Superbly written, the narrative flows so easily it really is hard to stop reading once started. The immensely impressive  research makes this a rare combination. In short, the biography is thoroughly enjoyable.

I confess to being curious, though, in one respect. Why did such a talented, capable biographer turn his attention to Ian Fleming of all people?

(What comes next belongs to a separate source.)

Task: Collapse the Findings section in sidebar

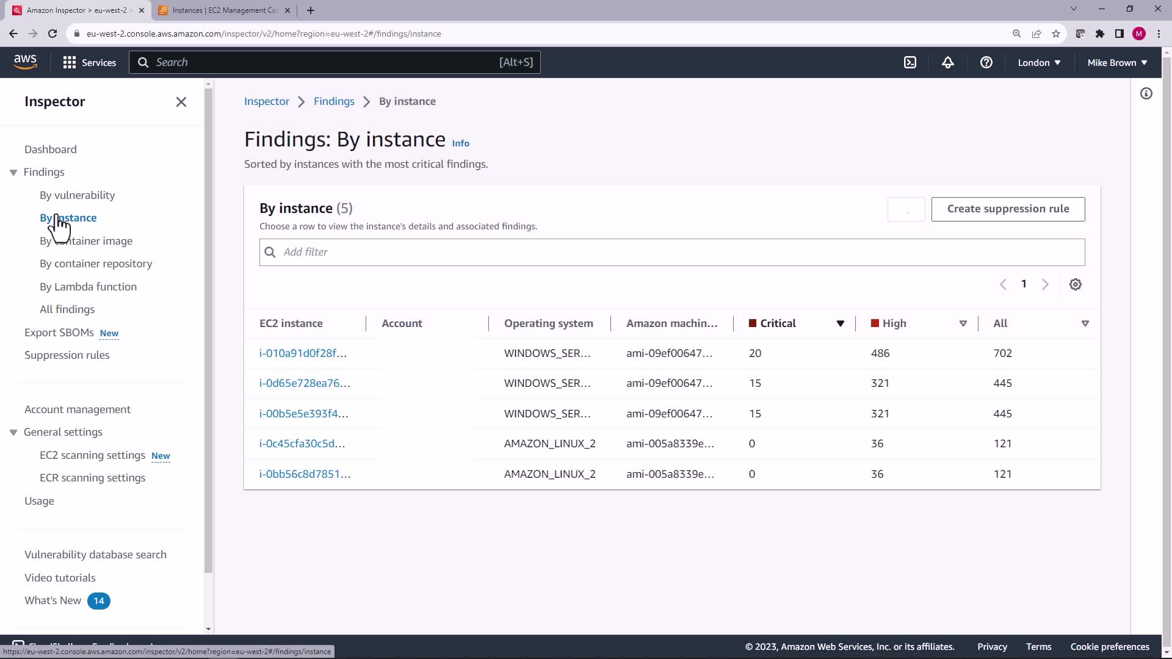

Like so many others of my age, I pretty much grew up with the Bond books and read them from prep school though high school and beyond. I found them entertaining, of course, but pretty vacuous, silly with a nasty undercurrent that couldn’t be ignored. His treatment of his female characters was a strong clue to the man’s character. It goes without saying that one has to respect and admire – if not envy – his immense and quite extraordinary commercial success – but for me, Buchan, Household, Ambler and Deighton were miles ahead when it came to the quality and maturity of the writing and story-telling. Even then, the man’s face, shown in newspaper and magazine interviews, seemed to me to carry a permanent sneer.

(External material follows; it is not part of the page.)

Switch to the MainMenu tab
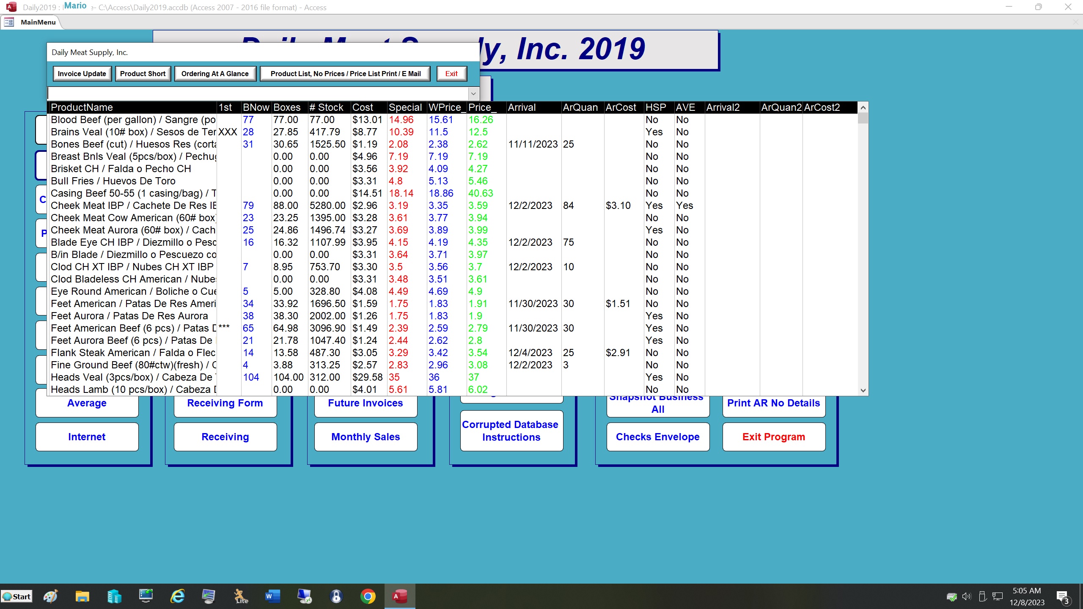This screenshot has height=609, width=1083. point(38,22)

Fleming was a particular kind of privileged Englishman, of a particular class and era. He inherited wealth and scores of social connections, thanks to his obnoxious mother whom he replaced with an almost equally obnoxious wife. (His wife, Anne, adored Fleming to the sorry end, and he repaid her love with physical and emotional torture in spades). Yet he failed to make a go of those connections – at Reuters, Sandhurst, stock-broking and banking. He lacked grit. In peace, he was an instinctive Tory and an imperialist. No doubt he would have got along famously with the likes of the appalling Boris Johnson. His wartime work was the dilettante’s role of glorified Whitehall messenger between senior officers rather than frontline intelligence, and as for action, the closest he seems to have got to the front line was viewing the carnage at Dieppe from the deck of a destroyer, some 400 metres offshore. He was neither sailor nor combatant and disliked taking physical risks himself.

Let’s be blunt: Fleming was supercilious, arrogant,  cruel, racist and misogynist with a proclivity for sadism and this splendid biography does little to change that opinion, unfortunately. Of the RNVR – the ‘Wavy Navy’ – it used to be said that it was comprised of gentlemen trying to be officers (The RNR was said to consist of officers trying to be gentlemen).

Fleming was neither. He was a rich, self-hating poseur with the emotional development of a seven-year-old. I was disappointed to read at one point that he successfully dodged a sound thrashing with a horse-whip, something he so richly deserved.

Then again, having read this biography, I realise he might have enjoyed it.